== Work request ==
Say, as a bare number, how many lines of the listing hold "agent".

== Data supplied ==

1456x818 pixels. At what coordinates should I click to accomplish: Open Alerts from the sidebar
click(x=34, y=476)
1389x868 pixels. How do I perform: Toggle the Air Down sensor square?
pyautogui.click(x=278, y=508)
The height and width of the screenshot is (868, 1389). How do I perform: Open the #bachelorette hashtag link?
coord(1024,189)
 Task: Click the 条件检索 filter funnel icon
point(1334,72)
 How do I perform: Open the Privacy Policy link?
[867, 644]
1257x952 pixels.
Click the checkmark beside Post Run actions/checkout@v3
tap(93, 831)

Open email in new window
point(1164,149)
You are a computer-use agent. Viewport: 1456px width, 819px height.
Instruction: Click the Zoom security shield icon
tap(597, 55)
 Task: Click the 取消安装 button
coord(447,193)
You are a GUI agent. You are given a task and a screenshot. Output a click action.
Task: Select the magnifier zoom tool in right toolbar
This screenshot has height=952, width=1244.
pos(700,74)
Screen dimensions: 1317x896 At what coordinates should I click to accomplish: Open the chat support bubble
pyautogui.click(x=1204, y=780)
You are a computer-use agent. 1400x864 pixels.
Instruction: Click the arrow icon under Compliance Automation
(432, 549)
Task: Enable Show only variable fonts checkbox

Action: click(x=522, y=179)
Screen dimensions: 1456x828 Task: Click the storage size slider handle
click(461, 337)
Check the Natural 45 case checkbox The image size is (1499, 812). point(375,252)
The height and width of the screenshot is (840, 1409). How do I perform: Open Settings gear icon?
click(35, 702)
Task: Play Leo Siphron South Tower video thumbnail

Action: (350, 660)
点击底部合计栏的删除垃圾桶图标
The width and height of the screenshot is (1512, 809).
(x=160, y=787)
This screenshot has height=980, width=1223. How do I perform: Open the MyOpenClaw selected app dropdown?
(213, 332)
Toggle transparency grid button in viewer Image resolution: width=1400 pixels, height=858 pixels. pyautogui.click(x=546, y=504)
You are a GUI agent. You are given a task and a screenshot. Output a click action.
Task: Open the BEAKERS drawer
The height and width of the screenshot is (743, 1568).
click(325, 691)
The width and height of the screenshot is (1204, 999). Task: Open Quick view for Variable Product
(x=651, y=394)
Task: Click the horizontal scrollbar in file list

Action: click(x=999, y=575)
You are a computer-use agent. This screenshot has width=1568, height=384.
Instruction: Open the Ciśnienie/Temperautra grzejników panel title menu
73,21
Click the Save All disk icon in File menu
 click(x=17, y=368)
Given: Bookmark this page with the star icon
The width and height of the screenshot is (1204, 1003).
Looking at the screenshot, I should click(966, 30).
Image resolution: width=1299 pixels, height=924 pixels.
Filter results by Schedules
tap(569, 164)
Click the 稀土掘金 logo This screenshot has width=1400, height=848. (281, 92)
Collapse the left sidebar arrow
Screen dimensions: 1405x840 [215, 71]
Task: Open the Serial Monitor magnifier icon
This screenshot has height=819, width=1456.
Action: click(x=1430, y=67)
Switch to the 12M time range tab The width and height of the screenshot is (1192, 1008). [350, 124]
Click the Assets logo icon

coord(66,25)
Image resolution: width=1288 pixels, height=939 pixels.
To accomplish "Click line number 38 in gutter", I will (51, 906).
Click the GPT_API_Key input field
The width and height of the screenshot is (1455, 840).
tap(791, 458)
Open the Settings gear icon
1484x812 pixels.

== Result ==
5